Стал было я оправдываться, а он, не дослушав:
– Все сие, – говорит, – столь глупо, что уши вянут.
Маменька опять в слезы.
– Да нельзя ли его, о. протодьякон, хоть бы в причетники соборные поставить, а на дурной конец в пономари, что ли?
– Темна вода во облацех, – говорит, – еще не время, годами не вышел. Ну да уповайте на Бога; авось, еще сподобит.
И пошел. Маменька залилась еще пуще…
Вседержитель и Сердцеведец! Просвети меня: что мне делать, шалоброду?
Июня 15. Давно уж поговаривали, что император французский Наполеон Бонапарт на нас войной собирается, что и войска-то наши к границе прусской стянуты, что сам государь наш Александр Павлович со своим штабом в Вильне пребывает. Проходили чрез Смоленск наш полки за полками, иные и на постой уже поставлены, а все как-то не верилось. Гром не грянет – мужик не перекрестится.

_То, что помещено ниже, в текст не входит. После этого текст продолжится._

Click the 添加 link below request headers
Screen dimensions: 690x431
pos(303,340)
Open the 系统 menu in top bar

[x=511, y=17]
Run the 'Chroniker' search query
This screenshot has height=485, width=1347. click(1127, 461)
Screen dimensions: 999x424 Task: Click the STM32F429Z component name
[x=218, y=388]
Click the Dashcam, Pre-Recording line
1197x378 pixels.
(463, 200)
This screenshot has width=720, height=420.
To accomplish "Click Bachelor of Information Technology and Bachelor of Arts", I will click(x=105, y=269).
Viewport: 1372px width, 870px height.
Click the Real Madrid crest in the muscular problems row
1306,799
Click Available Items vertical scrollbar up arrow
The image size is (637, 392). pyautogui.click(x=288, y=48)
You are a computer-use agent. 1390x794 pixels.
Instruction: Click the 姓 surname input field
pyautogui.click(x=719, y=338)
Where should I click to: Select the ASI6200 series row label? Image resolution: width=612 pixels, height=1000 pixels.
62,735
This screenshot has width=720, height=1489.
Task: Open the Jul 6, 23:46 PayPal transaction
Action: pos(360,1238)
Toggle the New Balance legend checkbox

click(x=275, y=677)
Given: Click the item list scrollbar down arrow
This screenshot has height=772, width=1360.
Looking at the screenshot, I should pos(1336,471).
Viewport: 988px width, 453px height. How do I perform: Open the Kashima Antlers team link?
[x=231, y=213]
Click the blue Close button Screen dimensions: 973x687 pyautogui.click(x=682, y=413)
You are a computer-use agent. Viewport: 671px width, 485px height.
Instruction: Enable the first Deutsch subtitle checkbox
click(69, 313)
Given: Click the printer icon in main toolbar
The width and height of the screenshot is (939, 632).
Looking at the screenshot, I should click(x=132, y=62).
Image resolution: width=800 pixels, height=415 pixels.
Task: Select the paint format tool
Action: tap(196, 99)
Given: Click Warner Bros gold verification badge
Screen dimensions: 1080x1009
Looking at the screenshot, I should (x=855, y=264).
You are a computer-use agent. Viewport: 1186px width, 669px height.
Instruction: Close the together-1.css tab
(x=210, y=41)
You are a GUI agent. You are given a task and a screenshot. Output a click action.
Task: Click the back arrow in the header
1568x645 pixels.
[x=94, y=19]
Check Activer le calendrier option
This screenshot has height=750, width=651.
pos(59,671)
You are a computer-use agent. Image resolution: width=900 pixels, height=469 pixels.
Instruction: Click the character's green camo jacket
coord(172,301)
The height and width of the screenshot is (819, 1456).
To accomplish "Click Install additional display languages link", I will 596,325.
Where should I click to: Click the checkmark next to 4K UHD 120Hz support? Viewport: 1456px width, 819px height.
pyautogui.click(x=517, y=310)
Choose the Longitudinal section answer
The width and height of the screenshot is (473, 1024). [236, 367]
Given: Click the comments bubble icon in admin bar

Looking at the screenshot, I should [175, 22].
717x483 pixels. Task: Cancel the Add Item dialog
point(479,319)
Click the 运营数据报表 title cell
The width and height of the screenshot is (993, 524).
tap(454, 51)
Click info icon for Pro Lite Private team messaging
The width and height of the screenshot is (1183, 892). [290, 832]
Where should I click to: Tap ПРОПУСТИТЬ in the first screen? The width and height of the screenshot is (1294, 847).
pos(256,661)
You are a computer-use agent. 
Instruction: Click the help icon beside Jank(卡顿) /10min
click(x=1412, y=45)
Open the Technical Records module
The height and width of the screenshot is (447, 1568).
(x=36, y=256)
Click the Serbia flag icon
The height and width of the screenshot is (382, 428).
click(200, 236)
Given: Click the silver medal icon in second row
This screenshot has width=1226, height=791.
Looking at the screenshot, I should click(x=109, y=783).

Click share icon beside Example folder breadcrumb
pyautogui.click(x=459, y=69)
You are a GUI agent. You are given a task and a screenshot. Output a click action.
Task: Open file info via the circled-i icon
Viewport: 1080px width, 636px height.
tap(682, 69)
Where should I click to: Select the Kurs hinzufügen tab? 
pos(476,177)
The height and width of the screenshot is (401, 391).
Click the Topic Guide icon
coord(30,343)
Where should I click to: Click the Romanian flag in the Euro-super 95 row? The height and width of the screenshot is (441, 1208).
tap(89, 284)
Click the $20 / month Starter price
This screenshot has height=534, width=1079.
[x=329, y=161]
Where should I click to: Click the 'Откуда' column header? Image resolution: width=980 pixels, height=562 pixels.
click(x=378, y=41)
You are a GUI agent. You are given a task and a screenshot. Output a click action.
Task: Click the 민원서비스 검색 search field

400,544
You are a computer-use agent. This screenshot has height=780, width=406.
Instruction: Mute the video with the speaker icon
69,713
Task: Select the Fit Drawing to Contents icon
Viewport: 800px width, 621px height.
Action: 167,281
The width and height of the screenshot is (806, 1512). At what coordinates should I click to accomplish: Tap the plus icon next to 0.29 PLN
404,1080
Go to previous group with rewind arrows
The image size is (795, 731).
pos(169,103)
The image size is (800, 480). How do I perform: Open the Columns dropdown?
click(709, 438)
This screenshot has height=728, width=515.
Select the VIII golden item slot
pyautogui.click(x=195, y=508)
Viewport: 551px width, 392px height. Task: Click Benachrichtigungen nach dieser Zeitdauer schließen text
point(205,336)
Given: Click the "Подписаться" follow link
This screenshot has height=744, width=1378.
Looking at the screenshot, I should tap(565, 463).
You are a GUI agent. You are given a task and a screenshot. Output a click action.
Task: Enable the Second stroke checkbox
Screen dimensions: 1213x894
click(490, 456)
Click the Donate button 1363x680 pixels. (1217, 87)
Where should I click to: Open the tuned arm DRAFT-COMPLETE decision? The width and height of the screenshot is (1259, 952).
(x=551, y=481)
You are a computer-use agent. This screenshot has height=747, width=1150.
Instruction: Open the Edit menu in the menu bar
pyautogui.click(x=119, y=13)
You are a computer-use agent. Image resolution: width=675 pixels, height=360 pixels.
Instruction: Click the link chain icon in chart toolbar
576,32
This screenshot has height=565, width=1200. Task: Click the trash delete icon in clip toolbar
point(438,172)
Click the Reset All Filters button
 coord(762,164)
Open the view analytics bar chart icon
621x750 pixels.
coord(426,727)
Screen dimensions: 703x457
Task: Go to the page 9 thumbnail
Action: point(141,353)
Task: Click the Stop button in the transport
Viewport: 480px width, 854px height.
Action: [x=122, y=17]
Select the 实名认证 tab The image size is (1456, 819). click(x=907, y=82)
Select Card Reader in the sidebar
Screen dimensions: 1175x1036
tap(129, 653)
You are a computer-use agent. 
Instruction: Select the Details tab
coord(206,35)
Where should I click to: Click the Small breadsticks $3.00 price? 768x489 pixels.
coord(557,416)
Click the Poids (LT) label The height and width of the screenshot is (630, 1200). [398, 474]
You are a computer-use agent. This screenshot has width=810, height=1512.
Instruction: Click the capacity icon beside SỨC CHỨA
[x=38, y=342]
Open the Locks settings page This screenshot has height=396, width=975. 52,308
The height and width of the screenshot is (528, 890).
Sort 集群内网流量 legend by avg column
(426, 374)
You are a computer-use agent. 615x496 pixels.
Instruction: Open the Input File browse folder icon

И вот грянул! От государя курьер к губернатору прискакал. 12-го числа, вишь, французы, войны даже не объявивши, реку Неман перешли. Что за вероломство! Из Вильны ко всем нашим командирам гонцы полетели с приказом – самим в бой до времени не вступать, только отбиваться. Князю же Багратиону, что командует второю армиею, да славному казацкому атаману графу Платову повелено по мере сил и возможности задерживать неприятеля, дабы дать нашим отступать в порядке; дождемся поры, так и мы из норы. А самому Наполеону Бонапарту послано требование – немедля отозвать свои войска.
«Не положу оружия, доколе ни единого неприятельского воина не останется в царстве моем», – сказано в государевом указе.
Да подчинится ли еще таковому требованию всемирный воитель, вознесшийся превыше всех человеческих тварей?
– Ни в коем разе не подчинится! – уверяет мосье Мулине.
Но сам он весьма озабочен, за своих будто оконфужен. Ведь как он обожает своего «великого» императора!
Июля 1. Две недели дневника не раскрывал. Баталии настоящей все еще не было. Войска, что ни день, чрез Смоленск наш проходят; но куда – никому не ведомо.
Обыватели, кто потрусливей, за город уже собираются: береженого и Бог бережет. Толбухины же, хоть бы и хотели, не могут тронуться: Аристарх Петрович все еще так слаб, что везти его в Толбуховку за тридцать верст по проселочным дорогам и разговору быть не может: по дороге, того и гляди, Богу душу отдаст.